SELECTED TEXT:

We will not make the world a better place by trying to make the world a better place. We will make the world a better place, as Wendell Berry has tried to teach us for several decades now, by striving to become better citizens in our local communities, and more responsible stewards of the land on which we live. The old cliché “Think globally, act locally” was as simplistic as any old cliché, yet also contained within it a profound truth.
Our ongoing global tragedy will have come full circle when our children, our blue-eyed sons, literally stand in front of a dozen dead oceans, or perhaps step in the middle of seven sad forests (who among us who has spent any time exploring our land has no conception of what a “sad forest” is?) In the end, Bob Dylan could only ask his darling young one what he'll do now, apparently not having any advice or wisdom to give.
Well, what'll you do now, my blue-eyed son?
What'll you do now, my darling young one?
I'm going back out, 'fore the rain starts a-fallin'. 
I'll walk to the depths of the deepest dark forest,
Where the people are many and their hands are all empty,
Where the pellets of poison are flooding their waters,
Where the home in the valley meets the damp dirty prison,
And the executioner's face is always well hidden, 
Where hunger is ugly, where the souls are forgotten,
Where black is the color, where none is the number.
And I'll tell it and speak it and think it and breathe it.
And reflect from the mountains so all souls can see it.
And I'll stand on the ocean until I start sinking.
But I'll know my song well before I start singing.
And it's a-hard, it's a-hard, it's a-hard, it's a-hard -- it's a hard rain's a-gonna fall.
I don't know, this day, whether the hard rain is (still) going to fall, has already fallen, may not ever fall, or is falling all the time. I don't know if the things that are troubling me today are any different than whatever troubles anyone anywhere. But I do know this: I've looked in my own daughter's eyes and rhetorically asked these questions of the next generation: Where have you been? What did you see? What did you hear? Who did you meet? And I don't like the answers. But more importantly, I know it is not up to the next generation; I know these questions have been asked of me, the most important of which is “What'll you do now?”
This is why Dylan's song is calling me to write these words, to dig deep into my own consciousness and strive to put voice to the despair I am feeling. It may or may not be a unique despair, but it is mine. So I am trying to heed something like the wise advice that the wizard Gandalf gave to Frodo: it is what you choose to do with the time you've been given that matters. But it is not just about putting words onto feelings – that is just the start. It is about telling it, speaking it, thinking it, and breathing it. It is the suffering, wounded world, with all its dead oceans and sad forests, all its misguided souls lashing out at those they perceive to be different, all its naïve consumers who don't see or acknowledge what we are doing, and all those too fearful to look truth in the eye, it is this world that I've been seeing and hearing and meeting for nearly five decades now; it is this world toward which I will step up my effort to speak and tell and think and breathe. I will breathe every piece of it – what is beautiful and what is tragic, what is normal and what is incredible, what is good and what is evil, and most importantly, all that lies in between. I will breathe it and be a part of it, and all of it will be a part of me as I strive to do what I can to bring healing to those I touch, and to walk gently on this undeserved gift of Earth.

INSTRUCTIONS FOR THE TASK:
List every person or character the essay mentions by name. The data after this point comes from a different source than the essay.

DATA SECTION:

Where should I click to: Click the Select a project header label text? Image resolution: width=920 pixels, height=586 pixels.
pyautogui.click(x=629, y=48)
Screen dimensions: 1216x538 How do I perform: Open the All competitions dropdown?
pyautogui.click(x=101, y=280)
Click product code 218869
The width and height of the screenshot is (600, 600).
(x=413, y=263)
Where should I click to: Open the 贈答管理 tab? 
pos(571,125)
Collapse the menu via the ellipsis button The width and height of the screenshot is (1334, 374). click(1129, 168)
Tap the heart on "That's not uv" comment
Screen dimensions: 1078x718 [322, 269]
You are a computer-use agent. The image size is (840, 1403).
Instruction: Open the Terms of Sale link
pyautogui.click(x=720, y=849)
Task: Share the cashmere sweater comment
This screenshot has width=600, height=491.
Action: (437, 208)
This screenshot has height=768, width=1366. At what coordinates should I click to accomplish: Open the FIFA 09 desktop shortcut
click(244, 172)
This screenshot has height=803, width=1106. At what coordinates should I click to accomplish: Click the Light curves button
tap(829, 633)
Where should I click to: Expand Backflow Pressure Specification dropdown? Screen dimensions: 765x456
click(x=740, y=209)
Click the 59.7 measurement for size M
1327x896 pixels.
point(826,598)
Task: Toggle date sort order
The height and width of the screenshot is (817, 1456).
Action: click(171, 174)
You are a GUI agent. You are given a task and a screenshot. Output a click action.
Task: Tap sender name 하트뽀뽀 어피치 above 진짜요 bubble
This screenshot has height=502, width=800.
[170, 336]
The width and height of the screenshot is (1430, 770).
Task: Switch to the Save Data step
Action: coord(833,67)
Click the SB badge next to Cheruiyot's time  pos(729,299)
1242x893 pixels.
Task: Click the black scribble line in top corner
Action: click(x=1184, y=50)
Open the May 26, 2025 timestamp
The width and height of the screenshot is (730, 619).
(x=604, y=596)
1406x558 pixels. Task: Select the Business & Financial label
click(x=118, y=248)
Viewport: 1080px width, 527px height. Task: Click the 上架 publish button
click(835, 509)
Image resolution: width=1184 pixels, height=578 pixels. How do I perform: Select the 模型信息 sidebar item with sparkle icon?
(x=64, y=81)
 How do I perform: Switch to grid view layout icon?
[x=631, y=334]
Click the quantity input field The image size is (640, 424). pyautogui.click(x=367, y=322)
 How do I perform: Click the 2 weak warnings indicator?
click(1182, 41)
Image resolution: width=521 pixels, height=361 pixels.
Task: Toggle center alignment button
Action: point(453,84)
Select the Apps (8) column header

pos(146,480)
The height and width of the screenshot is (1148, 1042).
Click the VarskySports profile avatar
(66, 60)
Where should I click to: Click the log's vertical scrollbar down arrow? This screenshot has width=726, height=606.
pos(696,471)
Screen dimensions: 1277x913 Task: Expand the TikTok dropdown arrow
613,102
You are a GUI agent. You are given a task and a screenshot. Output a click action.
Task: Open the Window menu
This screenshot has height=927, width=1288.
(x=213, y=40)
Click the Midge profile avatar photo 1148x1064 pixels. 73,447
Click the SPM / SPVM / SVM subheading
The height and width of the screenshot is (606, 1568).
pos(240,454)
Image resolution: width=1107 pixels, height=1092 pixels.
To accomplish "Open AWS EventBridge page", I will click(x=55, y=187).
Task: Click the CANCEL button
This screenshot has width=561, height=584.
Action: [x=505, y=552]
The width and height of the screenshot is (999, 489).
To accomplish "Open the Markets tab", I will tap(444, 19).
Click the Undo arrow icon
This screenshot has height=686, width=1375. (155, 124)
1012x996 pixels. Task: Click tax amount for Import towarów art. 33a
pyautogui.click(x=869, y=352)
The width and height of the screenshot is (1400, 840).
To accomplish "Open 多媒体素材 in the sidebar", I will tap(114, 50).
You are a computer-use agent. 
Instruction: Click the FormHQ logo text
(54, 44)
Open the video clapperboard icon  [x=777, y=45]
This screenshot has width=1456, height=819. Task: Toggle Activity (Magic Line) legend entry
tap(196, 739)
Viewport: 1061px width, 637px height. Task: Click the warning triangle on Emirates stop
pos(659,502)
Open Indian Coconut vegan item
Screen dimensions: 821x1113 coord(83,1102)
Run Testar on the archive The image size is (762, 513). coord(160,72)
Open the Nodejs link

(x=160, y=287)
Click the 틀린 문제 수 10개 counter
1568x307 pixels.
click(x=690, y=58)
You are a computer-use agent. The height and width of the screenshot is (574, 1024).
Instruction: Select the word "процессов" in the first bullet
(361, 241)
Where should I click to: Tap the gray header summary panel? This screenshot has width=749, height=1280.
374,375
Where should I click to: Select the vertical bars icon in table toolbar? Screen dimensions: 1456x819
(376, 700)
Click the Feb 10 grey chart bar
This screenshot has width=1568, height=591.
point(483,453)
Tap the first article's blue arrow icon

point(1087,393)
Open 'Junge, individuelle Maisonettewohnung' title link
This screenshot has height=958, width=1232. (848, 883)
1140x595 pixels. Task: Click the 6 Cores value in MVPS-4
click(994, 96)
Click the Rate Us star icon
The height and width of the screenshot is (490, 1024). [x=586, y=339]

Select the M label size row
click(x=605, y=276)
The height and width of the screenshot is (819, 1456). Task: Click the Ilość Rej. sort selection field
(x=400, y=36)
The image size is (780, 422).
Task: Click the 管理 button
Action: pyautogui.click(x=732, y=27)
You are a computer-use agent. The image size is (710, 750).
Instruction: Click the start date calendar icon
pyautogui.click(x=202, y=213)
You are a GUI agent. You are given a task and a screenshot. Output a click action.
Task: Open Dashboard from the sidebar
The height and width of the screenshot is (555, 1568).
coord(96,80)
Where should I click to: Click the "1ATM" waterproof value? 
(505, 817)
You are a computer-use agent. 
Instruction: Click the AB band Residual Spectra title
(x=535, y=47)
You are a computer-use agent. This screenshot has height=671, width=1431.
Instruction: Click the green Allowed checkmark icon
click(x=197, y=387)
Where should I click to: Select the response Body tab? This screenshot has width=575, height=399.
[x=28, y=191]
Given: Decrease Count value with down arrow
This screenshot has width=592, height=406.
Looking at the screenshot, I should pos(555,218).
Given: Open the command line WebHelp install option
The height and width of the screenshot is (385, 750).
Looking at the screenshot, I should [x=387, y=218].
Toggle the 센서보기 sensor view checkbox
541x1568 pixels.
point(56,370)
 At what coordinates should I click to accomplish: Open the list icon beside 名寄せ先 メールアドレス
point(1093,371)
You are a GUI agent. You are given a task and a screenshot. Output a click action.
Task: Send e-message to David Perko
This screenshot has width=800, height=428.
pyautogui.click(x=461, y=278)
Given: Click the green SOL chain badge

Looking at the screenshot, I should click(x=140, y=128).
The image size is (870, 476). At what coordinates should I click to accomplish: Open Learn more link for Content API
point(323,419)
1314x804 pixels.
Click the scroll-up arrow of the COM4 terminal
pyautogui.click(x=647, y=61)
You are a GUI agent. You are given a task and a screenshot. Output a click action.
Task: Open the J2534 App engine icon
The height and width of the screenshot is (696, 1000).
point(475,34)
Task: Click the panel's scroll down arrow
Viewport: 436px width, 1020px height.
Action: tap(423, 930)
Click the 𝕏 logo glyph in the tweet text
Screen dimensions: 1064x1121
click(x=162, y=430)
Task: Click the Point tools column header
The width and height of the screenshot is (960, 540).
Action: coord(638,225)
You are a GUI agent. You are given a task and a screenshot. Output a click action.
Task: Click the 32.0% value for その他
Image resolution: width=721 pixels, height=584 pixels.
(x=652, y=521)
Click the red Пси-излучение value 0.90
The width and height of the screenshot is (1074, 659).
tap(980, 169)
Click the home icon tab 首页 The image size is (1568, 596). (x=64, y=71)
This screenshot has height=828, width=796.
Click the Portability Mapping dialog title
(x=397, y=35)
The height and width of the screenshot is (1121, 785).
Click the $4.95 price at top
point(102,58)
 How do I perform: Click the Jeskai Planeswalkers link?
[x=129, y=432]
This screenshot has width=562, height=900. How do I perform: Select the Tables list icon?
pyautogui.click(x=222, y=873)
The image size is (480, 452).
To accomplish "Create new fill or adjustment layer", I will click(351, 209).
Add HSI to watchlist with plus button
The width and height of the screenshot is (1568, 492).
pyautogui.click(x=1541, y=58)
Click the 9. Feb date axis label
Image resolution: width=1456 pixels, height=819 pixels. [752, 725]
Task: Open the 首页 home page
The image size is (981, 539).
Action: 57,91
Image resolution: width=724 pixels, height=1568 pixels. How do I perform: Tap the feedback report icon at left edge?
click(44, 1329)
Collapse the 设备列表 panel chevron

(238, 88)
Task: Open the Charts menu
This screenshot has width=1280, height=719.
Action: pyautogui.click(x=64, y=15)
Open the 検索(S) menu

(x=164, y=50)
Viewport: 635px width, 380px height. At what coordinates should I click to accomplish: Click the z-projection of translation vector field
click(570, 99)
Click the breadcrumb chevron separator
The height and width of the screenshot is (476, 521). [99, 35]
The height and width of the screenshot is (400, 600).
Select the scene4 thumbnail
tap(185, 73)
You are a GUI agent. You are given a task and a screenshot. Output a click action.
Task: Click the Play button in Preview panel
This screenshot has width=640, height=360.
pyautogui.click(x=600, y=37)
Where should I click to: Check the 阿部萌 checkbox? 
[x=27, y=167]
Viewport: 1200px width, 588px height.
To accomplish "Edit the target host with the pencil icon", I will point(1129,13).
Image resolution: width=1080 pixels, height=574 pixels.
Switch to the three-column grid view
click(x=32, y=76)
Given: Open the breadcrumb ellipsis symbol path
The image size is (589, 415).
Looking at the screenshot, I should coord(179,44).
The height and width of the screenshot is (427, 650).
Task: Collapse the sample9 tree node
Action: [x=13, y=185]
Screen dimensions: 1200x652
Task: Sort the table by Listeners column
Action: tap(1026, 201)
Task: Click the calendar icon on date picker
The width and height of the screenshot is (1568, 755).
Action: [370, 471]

RESULT BELOW:
Wendell Berry, Bob Dylan, Gandalf, Frodo